Interestingly, he didn’t take up the sport until his mid-40s, and even then, not until after he purchased his first sailboat.
Inspired by his two daughters, who learned to sail on small X Boats while attending summer camp in Minnesota in 1976, Bond surprised his children that Christmas with a faster, more advanced racing dinghy. Excited to share in this sport with his girls, but not knowing the first thing about sailing, he did what he always did — he studied everything he could get his hands on, and then he learned by doing.

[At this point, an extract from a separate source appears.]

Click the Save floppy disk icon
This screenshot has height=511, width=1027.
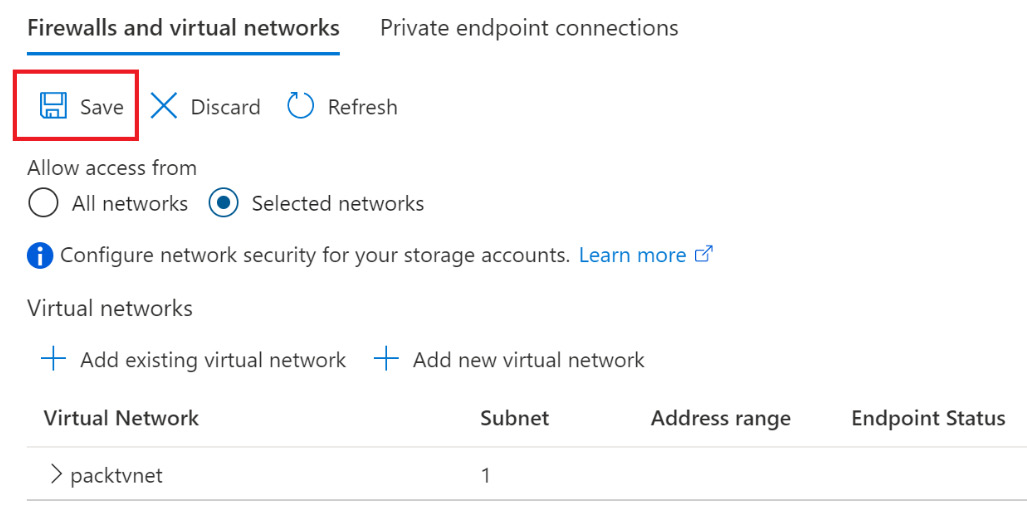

One very notable time he learned the hard way. While out sailing alone on Lake Hefner on a particularly chilly and windy day, an overpowering wind came up and capsized his vessel, a San Juan 21 sailboat that was his second purchase. Battling the frigid temperature and the first two stages of hypothermia, he was somehow able to swim ashore. Still, he was undeterred. If anything, he was more motivated than ever.
By 1979, he was hooked on sailboat racing. He purchased an even faster J/24 keelboat that he named “Rosebud,” joined the Oklahoma City Boat Club, and was regularly competing — and winning — in races on Lake Hefner. In fact, he won a lot of races. At the conclusion of each race, as the first boat crossed the finish line, a shotgun blank would be fired in the air. The race committee would then give the spent shell casing to the winning skipper. “Dad kept those red plastic and metal hulls in neat rows on a shelf in his den,” recalls his daughter Cynthia Bond Perry. “I vaguely recall counting more than a hundred.”

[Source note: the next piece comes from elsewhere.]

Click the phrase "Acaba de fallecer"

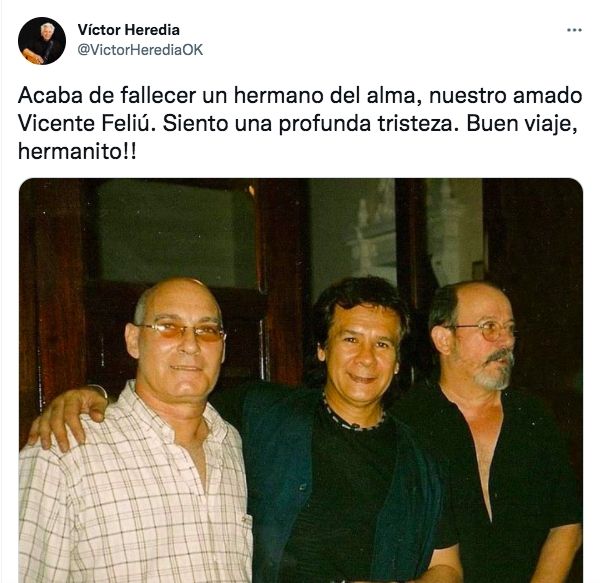point(107,95)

Also in 1979 — just three years after purchasing his first boat and learning how to sail — he won the Old Man of the Sea Regatta in Fort Worth.

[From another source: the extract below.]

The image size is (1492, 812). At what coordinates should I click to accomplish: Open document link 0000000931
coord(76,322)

According to Perry, her dad relished every aspect of sailing and sailboat racing and the lessons it provided, including the need to always be prepared, the ability to analyze what’s happening in each and every moment and to anticipate the next, and the skill to change course quickly. It also provided him with the challenge of learning something new or inventing some new gizmo that would give his boat an edge on the competition and help shave microseconds off his time.
Bond’s friends at the Oklahoma City Boat Club both teased him and admired him for his tireless passion and dedication, as recounted in this tribute by fellow sailor, competitor and club member Bayless Kirtley.
“It [sailing] was a great way to learn that you’re not really living unless you’re taking a risk,” said Perry. “It’s like you’re living life at this heightened level, and I think that’s why he loved sailing. I think he loved those moments. I can remember, I’d be crewing, and things would get really rough, and it would be windy with all kinds of stuff going on. I’d look at him, and he’d be there at the tiller, and he’d be holding that tiller, and he’d be looking at everything and maybe chewing nicotine gum. He was having the time of his life.”
The week before he died in May 1989, Reford Bond was where he wanted to be: Racing his sailboat on Lake Hefner and crossing the finish line first.